SELECTED TEXT:
* * * *
The findings highlight the dangers faced if we continue with a business-as-usual approach. It is crucial to shift from silo solutions to more integrated ones to ensure urban water security. A clear action is needed for countries running in a vicious cycle of water insecurity due to interment water supply. We recommend that policy makers take decisive action toward the weak indicators with high impact and to shift intermittent water supply into 24 × 7 provisioning, to ensure sustainable water management and get back the virtuous cycle of water security.
We argue that this novel approach would help policy makers and water stakeholders to target their scant resources toward achieving urban water security. While some policy measures, such as increasing access to sanitation, water-use efficiency, cracking down illegal uses, and increasing the budget directed to water sector, have positive implications for achieving urban water security, other measures, such as reusing wastewater for agriculture, diversity of water and energy sources, inter-basin transfers of water to deal with water shortage, and reducing greenhouse gases emission to deal with climate risks, may increase the trade-offs and nexus challenges. For example, treated wastewater use in agriculture as an untapped resource may be positive for water conservation, although you increase the risk to groundwater quality and polluting the farmland with chemical residual of wastewater treatments. These trade-offs are strongest in water-scarce countries with limited resources and capacities, where many people lack access to safely managed water and sanitation as in Jordan and the Middle East region. Policy makers have to make choices among intervention measures using this tool, which focus prominently on the weak indicators with high impact. Managing the trade-offs in dynamic water security is a daunting task and significant challenges remain.
* * * *
TASK REQUIREMENTS:
Answer these questions about the passage on urban water security.
1. Into what do the authors recommend shifting intermittent water supply?
2. Which country is named as an example of a water-scarce place where the trade-offs are strongest?
3. According to the passage, what does using treated wastewater in agriculture increase the risk to?
The listing has no part in this exercise.
* * * *
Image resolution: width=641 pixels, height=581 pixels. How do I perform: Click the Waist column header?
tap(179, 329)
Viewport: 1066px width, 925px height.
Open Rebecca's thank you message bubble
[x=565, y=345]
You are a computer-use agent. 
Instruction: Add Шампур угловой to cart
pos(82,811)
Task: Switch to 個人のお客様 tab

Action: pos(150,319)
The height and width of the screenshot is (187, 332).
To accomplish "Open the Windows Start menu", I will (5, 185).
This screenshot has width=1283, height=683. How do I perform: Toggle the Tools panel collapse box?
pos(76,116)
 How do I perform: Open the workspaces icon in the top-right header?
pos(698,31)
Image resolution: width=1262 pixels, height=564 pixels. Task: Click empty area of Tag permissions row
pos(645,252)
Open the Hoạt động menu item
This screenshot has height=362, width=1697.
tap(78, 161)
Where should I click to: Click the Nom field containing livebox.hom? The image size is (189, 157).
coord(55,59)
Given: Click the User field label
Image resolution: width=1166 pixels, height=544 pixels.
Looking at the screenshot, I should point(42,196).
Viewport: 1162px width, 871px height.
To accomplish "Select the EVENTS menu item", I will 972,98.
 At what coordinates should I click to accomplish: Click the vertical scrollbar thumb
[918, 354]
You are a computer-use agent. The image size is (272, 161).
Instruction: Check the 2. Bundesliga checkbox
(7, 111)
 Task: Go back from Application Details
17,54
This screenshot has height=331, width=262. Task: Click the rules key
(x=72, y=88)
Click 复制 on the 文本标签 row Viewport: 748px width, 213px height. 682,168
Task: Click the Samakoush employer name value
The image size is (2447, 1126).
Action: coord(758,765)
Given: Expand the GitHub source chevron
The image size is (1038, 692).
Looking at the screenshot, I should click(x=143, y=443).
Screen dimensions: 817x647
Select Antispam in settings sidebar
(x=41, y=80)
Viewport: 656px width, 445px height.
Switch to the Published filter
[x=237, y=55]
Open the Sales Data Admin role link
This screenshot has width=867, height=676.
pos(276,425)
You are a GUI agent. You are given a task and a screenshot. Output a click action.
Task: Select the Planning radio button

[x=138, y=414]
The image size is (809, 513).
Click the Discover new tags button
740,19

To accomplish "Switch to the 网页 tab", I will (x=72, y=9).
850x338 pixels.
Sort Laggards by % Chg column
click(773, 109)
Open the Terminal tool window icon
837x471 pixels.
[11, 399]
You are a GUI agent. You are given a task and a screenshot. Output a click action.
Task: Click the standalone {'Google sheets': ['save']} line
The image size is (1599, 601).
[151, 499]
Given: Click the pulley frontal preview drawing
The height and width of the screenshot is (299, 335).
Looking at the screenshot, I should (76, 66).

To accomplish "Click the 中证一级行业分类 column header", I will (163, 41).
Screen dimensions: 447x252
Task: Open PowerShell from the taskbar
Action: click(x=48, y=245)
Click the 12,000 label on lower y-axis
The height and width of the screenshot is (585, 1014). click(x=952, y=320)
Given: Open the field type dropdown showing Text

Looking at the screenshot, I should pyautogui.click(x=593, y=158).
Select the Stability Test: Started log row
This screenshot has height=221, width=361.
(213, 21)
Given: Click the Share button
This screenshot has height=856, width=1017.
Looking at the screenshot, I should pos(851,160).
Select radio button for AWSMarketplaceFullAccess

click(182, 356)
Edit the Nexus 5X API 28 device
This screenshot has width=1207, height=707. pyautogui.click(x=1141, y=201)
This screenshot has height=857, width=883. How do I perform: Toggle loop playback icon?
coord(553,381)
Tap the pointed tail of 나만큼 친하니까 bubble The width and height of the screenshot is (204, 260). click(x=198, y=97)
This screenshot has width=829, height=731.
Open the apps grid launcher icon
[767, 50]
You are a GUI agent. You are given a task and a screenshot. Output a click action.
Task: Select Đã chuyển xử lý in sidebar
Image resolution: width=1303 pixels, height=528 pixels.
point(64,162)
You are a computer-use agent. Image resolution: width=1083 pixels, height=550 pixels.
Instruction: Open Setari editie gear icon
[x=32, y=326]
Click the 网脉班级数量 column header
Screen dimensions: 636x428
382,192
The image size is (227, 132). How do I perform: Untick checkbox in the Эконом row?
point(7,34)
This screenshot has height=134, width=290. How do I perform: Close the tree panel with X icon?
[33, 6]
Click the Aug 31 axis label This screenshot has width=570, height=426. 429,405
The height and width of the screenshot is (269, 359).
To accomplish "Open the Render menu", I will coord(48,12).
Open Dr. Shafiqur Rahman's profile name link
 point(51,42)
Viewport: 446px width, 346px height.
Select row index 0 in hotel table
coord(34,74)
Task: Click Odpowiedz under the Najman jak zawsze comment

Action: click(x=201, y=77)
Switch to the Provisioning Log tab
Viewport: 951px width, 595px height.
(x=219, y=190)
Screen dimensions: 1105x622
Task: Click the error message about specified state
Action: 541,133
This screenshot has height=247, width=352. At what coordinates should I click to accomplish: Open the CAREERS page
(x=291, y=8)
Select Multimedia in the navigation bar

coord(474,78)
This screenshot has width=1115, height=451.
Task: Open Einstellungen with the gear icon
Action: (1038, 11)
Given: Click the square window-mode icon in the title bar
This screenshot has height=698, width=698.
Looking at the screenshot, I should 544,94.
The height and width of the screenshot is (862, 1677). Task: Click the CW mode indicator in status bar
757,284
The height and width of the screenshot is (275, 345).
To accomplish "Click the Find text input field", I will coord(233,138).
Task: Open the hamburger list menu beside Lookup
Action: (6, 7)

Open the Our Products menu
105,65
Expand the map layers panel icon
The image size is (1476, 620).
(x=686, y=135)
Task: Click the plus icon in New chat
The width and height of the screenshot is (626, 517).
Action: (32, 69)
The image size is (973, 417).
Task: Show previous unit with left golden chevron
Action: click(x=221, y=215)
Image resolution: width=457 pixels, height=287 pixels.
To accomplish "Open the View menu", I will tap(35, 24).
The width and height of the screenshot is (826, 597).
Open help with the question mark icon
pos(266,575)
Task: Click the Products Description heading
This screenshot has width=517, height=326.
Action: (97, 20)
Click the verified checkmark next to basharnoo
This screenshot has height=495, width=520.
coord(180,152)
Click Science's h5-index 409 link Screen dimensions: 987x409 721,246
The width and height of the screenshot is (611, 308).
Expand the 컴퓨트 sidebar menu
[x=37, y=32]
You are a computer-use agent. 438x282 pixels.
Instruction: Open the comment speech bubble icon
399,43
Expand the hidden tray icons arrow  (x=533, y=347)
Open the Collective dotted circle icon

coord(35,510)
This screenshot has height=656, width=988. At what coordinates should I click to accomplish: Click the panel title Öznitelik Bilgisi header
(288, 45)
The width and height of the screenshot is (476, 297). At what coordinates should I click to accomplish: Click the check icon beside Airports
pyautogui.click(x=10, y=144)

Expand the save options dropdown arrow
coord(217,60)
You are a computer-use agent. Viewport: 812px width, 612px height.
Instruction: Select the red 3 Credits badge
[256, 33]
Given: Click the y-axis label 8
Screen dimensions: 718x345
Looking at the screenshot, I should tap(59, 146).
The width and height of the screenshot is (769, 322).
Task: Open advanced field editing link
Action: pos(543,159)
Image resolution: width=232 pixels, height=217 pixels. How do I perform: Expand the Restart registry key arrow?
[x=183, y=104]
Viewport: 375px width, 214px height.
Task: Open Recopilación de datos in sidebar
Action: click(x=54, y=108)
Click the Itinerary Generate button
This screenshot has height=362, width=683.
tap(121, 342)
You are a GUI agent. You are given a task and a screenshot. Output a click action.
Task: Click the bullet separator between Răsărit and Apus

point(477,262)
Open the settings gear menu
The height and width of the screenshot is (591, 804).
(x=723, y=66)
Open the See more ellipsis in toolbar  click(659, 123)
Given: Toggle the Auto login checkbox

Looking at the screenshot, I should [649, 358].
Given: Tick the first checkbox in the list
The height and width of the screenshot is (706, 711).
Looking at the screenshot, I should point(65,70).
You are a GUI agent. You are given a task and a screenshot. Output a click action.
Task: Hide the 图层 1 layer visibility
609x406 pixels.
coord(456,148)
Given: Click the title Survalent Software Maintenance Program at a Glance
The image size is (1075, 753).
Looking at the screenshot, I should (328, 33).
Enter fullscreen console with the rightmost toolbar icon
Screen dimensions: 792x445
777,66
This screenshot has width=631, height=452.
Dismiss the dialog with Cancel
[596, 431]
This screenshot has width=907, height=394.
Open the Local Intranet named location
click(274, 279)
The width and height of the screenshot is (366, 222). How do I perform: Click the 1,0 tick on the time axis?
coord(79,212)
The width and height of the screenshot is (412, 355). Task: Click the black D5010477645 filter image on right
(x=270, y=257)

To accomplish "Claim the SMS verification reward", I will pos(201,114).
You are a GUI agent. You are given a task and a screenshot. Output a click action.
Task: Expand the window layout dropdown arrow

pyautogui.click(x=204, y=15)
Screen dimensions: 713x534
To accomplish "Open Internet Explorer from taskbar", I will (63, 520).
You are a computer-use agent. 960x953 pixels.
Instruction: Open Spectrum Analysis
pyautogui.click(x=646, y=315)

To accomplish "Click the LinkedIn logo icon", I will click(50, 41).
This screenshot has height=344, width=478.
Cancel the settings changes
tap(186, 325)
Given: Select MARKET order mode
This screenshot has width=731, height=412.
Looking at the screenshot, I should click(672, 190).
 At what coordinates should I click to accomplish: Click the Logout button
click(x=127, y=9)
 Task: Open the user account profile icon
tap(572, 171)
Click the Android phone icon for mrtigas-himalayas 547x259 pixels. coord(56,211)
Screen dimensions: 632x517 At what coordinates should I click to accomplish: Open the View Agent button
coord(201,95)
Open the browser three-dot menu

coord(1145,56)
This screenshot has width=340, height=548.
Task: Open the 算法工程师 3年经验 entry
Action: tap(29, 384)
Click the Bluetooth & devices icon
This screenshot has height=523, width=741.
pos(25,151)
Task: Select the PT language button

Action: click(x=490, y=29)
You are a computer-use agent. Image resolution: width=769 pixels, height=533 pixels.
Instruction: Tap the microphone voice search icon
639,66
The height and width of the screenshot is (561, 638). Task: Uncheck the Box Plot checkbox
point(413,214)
* * * *
WORKED SOLUTION:
1. 24 × 7 provisioning.
2. Jordan.
3. Groundwater quality, along with the risk of polluting farmland with chemical residual of wastewater treatments.